1. 2 vol. in-8°. Lib. Didier,

il écrivait chaque jour sous l'anonyme. Et pourtant il s'y était acquis une telle considération, une telle autorité, que personne n'a trouvé extraordinaire de voir, en 1854, l'Académie française choisir cet homme, qui n'avait jamais fait de livres, pour représenter dans son sein la littérature militante du journalisme. M. de Sacy est entré dans la polémique politique en 1828, à la veille d'une révolution et au milieu des craintes et des espérances qui mettaient dans le journalisme l'agitation à son comble. Il l'a quittée au lendemain d'une autre révolution, en 1848. Dans cette période de vingt ans, que de passions, que d'intérêts il a eu à combattre ou à servir!

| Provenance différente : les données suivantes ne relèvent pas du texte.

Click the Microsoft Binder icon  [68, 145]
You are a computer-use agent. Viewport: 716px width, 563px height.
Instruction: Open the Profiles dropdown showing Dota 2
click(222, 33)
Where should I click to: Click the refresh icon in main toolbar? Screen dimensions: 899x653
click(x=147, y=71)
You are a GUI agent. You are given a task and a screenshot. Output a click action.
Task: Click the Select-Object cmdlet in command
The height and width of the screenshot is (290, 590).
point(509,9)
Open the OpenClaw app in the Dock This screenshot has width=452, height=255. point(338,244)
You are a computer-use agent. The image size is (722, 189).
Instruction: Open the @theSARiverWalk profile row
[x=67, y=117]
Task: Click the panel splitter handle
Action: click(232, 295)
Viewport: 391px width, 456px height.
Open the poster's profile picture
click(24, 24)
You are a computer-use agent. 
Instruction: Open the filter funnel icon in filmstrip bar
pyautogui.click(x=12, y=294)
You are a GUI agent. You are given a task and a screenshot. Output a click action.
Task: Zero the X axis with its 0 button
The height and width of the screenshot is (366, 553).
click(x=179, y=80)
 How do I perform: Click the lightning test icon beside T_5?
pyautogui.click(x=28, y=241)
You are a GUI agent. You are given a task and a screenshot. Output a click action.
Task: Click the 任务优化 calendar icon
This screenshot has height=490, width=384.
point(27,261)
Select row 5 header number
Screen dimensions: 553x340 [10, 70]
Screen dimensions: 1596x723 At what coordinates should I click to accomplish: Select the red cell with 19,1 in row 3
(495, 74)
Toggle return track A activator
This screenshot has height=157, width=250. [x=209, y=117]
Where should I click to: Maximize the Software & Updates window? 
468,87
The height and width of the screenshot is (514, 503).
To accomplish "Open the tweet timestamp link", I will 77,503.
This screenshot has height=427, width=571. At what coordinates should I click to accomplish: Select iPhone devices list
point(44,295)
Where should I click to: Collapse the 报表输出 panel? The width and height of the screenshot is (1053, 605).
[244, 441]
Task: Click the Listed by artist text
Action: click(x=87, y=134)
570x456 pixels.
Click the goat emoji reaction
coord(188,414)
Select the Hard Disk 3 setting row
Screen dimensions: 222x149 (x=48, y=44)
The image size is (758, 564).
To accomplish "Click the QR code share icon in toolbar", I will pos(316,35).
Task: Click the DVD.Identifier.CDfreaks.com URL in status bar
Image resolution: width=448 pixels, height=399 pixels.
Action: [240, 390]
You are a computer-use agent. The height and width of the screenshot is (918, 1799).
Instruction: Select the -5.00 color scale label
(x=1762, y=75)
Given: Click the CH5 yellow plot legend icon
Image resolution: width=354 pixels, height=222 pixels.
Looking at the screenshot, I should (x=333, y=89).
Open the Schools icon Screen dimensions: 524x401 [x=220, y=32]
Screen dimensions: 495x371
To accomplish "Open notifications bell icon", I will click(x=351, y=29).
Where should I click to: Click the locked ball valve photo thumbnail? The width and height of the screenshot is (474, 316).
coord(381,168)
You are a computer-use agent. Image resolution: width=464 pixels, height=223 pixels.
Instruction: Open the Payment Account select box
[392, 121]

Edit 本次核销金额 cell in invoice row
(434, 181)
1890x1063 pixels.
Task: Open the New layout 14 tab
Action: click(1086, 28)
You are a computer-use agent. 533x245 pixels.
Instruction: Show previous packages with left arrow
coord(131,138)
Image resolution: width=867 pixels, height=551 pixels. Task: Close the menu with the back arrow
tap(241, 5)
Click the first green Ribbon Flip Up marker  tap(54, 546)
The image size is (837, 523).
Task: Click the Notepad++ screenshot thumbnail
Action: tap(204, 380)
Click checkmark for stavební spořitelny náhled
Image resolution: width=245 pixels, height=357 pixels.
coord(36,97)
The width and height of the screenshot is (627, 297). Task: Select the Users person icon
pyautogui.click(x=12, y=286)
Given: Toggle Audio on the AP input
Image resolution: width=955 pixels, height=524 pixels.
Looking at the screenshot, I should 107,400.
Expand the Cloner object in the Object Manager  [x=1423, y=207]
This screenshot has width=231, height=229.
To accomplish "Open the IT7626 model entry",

Conservateur et libéral, que de fois il a dû lutter contre ses propres amis pour défendre

tour à tour la liberté dans l'ordre ou l'ordre dans la liberté ! Lui-même nous dit avec quelle persévérance il a suivi tous les grands débats de la tribune ou de la presse, et avec quelle passion.

Dans l'espace de ces vingt années, il n'y a pas eu à la tribune ou dans la presse une discussion de quelque importance à laquelle je n'aie pris part; le cours des événements n'a pas soulevé une question, qui ne m'ait passé, pour ainsi dire, sous la plume.... Il fallait aller aux chambres, et, pendant de longues heures, l'esprit tendu, le cœur brûlant, assister, l'arme au bras, à ces joutes héroïques de la tribune; puis, le soir, prendre la plume à la hâte, retracer la séance en traits rapides, et en reproduire, pour le public, le sens politique et l'effet oratoire. Des nuits agitées suivaient des jours d'émotion. Jamais je n'ai pu assister de sang-froid à un grand débat parlementaire. Je frémissais d'indignation avec Casimir Périer. Un discours de M. Guizot, de M. Thiers ou du duc de Broglie me remuait jusqu'au fond de l'âme. Même après avoir écrit, le calme ne me revenait que lentement. Il fallait répondre aux journaux, et nous les avions presque tous contre nous. Pas un jour de relâche, pas un moment de repos. Nos mains ne quittaient pas la plume. Je m'étais promis de rester sur la brèche. J'y suis resté jusqu'à la fin.